Ela juntou os lábios, fungando, e soltou o cabo da espada, encarando-a presa na árvore — poderia ser um galho agora, liso, reto, feito de metal reluzente, embora hermeticamente posicionado no corpo da goiabeira. Fíbia balançou a cabeça, o cenho franzido. Também havia lágrimas no rosto molhado. Colocou a mão nas costas, fechando os olhos. A dor subia o tronco. A garota mordeu o lábio.
— Que que ocê tanto faz com essa árvore, hein? — Uma voz a sobressaltou.
A menina abriu os olhos e se virou para trás, vendo a ruiva de tapa-olho descendo pelo mato até a árvore pelada no quintal.

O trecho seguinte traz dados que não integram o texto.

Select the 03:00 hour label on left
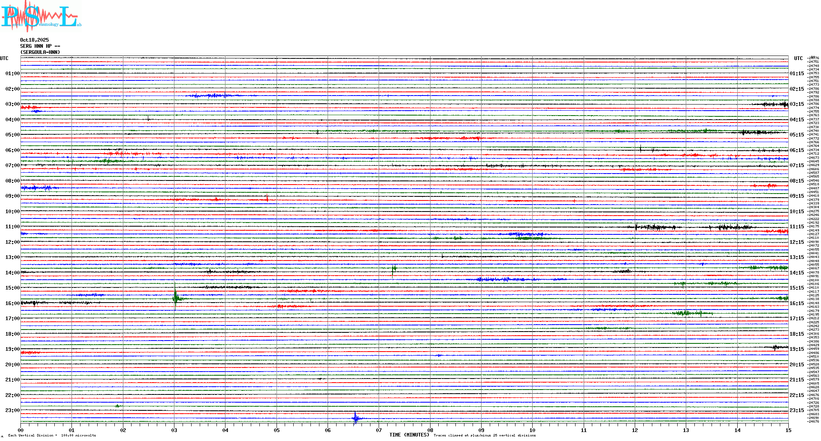 click(12, 104)
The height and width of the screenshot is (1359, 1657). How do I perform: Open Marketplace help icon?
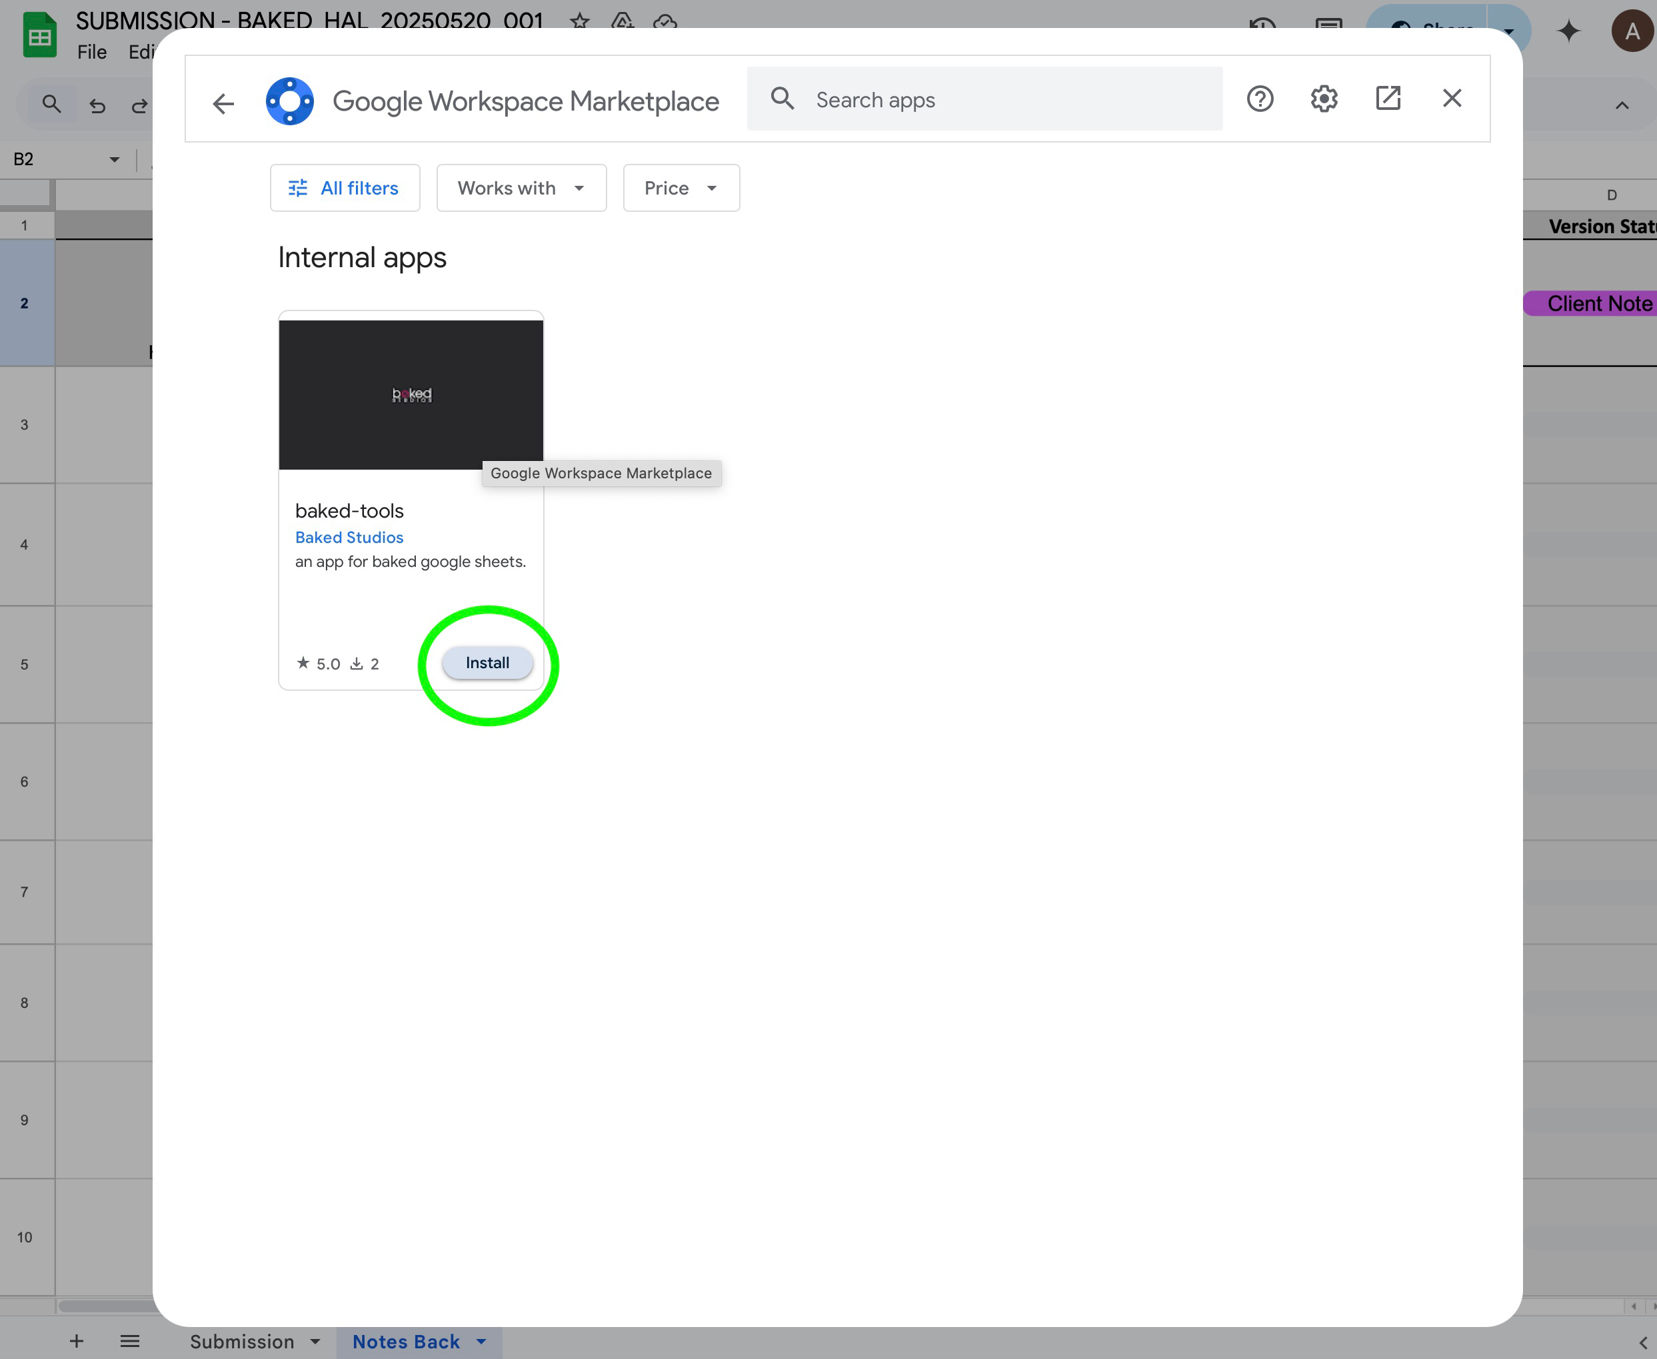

Como sempre, Somelina tinha o avental amarrado na cintura, as mangas arregaçadas, apesar do frio que tinha começado a fazer, e aqueles olhos grandes cheios de pena.
Fíbia desviou o olhar, tornando para a goiabeira e a espada enfiada no tronco. Fez um bico.
— Tô só fingindo que esse vegetal idiota é o feiticeiro Malasarte — respondeu.
Somelina se aproximou, tremendo sob as gotas de chuvisco.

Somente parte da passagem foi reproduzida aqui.